Text

BEGIN

Britain gave Germany Shakespeare, for two centuries its most popular dramatist – as this autumn's "Shakespeare is German" season reminded us. In return, Germany and the wider German-speaking world of Mitteleuropa gave Britain – far more than we ever acknowledge, above all by vastly enriching our stock of human capital. This week, the German ambassador hosted a dialogue between Alfred Brendel, that peerless pianist who now writes poetry of (almost) equal subtlety and grace, and the scholar of English literature Klaus Reichert. This giant of "Anglistik" has translated into German not merely Shakespeare's sonnets but even Joyce's Finnegans Wake. Maestro Brendel – born in Moravia, raised in Austria, but a settled Londoner since 1971 - turns 80 in March. Their conversation morphed into a sneak preview of the collected edition of his wittily offbeat, gently surreal poems that Phaidon will issue then.

Brendel and Reichert paid warmly amusing homage to the virtues of the England that both discovered as curious incomers. (Reichert, as a student, lodged with Rabbi Lionel Blue while picking up Cockney from Smithfield market porters.) They fondly recalled the libraries, the concerts, the actors, the BBC, the beer - yes, really - and the negligent tolerance of a country with, in Brendel's moving phrase, "very little talent for fanaticism".

Yet the chill wind of today's austerity measures blew through this cosy nostalgia. Reichert fears for the future of the Warburg Institute in Bloomsbury, one of the London landmarks that first drew him to the city. Its fate may sound marginal in relation to the carnage that confronts so many universities. Yet, as a symbol, the place has a tremendous power. The eccentric Aby Warburg, art-loving son of the Hamburg banking dynasty, amassed his unique library devoted to the Renaissance and the ancient traditions behind it as a private passion. It offered then, and now, a boundary-busting, interdisciplinary approach to the study of art. The Warburg vision has exerted a huge and transformative influence on ideas of Europe's cultural legacy.

Prior to Aby's death in 1929, his collection had gained official status within Hamburg University. Then came 1933. In flight from Nazi barbarism, the library and its scholars moved to London. In 1944, the Institute – in Woburn Place – became part of London University.

Hitler's priceless gift to Britain arrived in the form of a host of German-speaking refugee writers, doctors, scientists, scholars, publishers and entrepreneurs. From Sigmund and Anna Freud through to Karl Popper, Max Perutz, Ernst Gombrich, Elias Canetti, GR Elton (Ben's uncle), George Weidenfeld and thousands of others, famous and humble, they created or enhanced so much of what was finest in Britain's postwar public culture. Phaidon Press itself was born in Vienna in 1923, and fled to London in 1938 in the wake of the Anschluss. The Warburg stands as a monument to the exiles' astonishing contribution to our national life.

END

Provided records
BEGIN

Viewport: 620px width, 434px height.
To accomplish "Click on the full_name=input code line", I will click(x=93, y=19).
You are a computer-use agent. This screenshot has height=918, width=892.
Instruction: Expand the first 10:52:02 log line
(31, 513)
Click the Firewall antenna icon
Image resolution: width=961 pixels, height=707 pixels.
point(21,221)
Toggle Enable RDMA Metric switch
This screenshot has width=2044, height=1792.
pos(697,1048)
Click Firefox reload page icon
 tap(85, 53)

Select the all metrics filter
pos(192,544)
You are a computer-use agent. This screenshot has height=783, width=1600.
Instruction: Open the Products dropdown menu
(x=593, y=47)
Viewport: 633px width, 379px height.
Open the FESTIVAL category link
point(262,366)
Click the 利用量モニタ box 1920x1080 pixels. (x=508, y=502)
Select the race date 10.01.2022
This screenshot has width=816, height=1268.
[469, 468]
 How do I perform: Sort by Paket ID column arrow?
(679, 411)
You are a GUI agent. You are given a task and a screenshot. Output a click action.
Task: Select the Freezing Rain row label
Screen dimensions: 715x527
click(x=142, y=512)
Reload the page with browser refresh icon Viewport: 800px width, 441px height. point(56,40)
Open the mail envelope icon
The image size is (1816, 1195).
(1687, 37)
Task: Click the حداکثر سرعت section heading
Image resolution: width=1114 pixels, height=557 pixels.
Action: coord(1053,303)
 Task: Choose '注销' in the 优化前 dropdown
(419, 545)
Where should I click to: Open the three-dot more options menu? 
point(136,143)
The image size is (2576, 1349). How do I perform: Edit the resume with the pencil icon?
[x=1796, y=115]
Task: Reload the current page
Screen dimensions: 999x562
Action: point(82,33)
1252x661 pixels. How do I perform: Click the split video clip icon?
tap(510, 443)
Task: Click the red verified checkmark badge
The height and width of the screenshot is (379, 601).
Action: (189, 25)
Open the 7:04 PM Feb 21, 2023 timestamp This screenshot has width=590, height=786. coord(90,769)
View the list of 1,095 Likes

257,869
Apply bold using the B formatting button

END

Required tasks
1. Copy the entries word for word, beginning with the first line of the entries and ending with the line that contains "pos(192,544)".
2. Go on with the piece about German-speaking exiles and Britain from the point where it stops.

Task responses
1.
Viewport: 620px width, 434px height.
To accomplish "Click on the full_name=input code line", I will click(x=93, y=19).
You are a computer-use agent. This screenshot has height=918, width=892.
Instruction: Expand the first 10:52:02 log line
(31, 513)
Click the Firewall antenna icon
Image resolution: width=961 pixels, height=707 pixels.
point(21,221)
Toggle Enable RDMA Metric switch
This screenshot has width=2044, height=1792.
pos(697,1048)
Click Firefox reload page icon
 tap(85, 53)

Select the all metrics filter
pos(192,544)

2.
Will it now merge, or lose its cross-border autonomy, under the pressure of cuts? The University of London's vice-chancellor denies any such plans. But the university does wish to alter the 1944 Trust Deed, which safeguards the institute's independence, "to make it more appropriate to the current circumstances". Ominous words.

This storm in a Bloomsbury square may sound like small beer to marching students and sacked lecturers. But symbols matter, as Warburg-style art history tells us, and this one more than most. From Brendel's notes and lines to the Warburg's shelves, Britain owes an incalculable debt to German culture in the broadest sense. Never let the new-wave Philistines close our eyes, or block our ears, to it.

Woody turns the page to Arcadia

To call Woody Allen's literary rom-com You Will Meet a Tall Dark Stranger star-studded would be an understatement. In his new film, Allen has cast Antonio Banderas, Anthony Hopkins, Naomi Watts, Freida Pinto and Josh Brolin. But, for British bookish types, the publishing house that features in the plot will outshine them all. It is Arcadia Books, the splendid indie run with such debonair dash by Gary Pulsifer and Daniela de Groote. Pulsifer reports that Allen's team found the Arcadia ethos to be "a perfect fit" for the firm in the film, even if their actual office proved "too modest". The crew filmed elsewhere, but let's hope that the credits, and cash, roll for Arcadia.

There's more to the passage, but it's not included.